White traders trust white traders more than others, which is why a group of white traders are more likely to drive prices up to irrational levels, as in the case of the housing bubble that led to the 2008 crisis, claim the authors of a paper published Monday by the Proceedings of the National Academy of Sciences.

In the study, 180 people with a background in finance who could calculate stock value and had similar analytical abilities bought and sold fake shares among themselves — for a real profit — The New York Times reports. In some of the experiments the traders were all white, but in others they were ethnically diverse, including African-Americans and Latinos in some groups, and Chinese, Indians and Malays in others.

The authors found that stock prices were about 20 percent more accurate than the proper price in the diverse groups than in the white groups, where stock prices were 33 percent less accurate than the proper price.

“Ethnically homogenous bunches of traders are more prone to make big-time errors,” David Stark, a sociologist at Columbia and co-author of the paper told The New York Times, “so various things that promote ethnic diversity on Wall Street can actually create gains in market efficiency.”

But he and his co-authors also said too much diversity can be counterproductive. “The presence of more than one ethnicity fosters greater scrutiny and more deliberate thinking, which can lead to better outcomes,” they wrote. “Such friction, however, can cause conflict and complicate collective decisions.”

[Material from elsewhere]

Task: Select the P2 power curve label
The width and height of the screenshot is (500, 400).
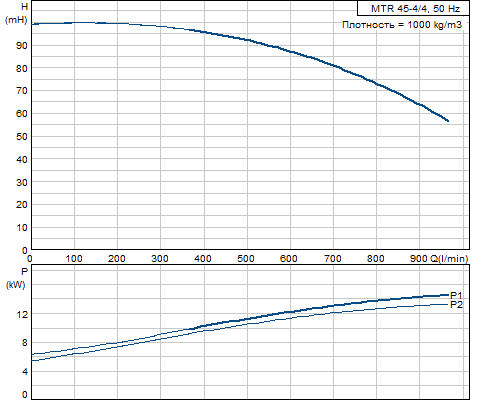Action: [456, 305]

Not every study claims diversity will necessarily avert crises. A similar study cited by Forbes found diverse juries were less likely to make quick decisions, shut out opposing viewpoints or make factual errors.

“When we are surrounded by people who look like us, we tend to put confidence in their actions and sometimes this confidence is misplaced,” co-author Sheen Levine, of Columbia’s Institute for Social and Economic Research and Policy, told Business Insider regarding the Wall Street study.

Levine now plans to study the impact of gender identity on Wall Street trading.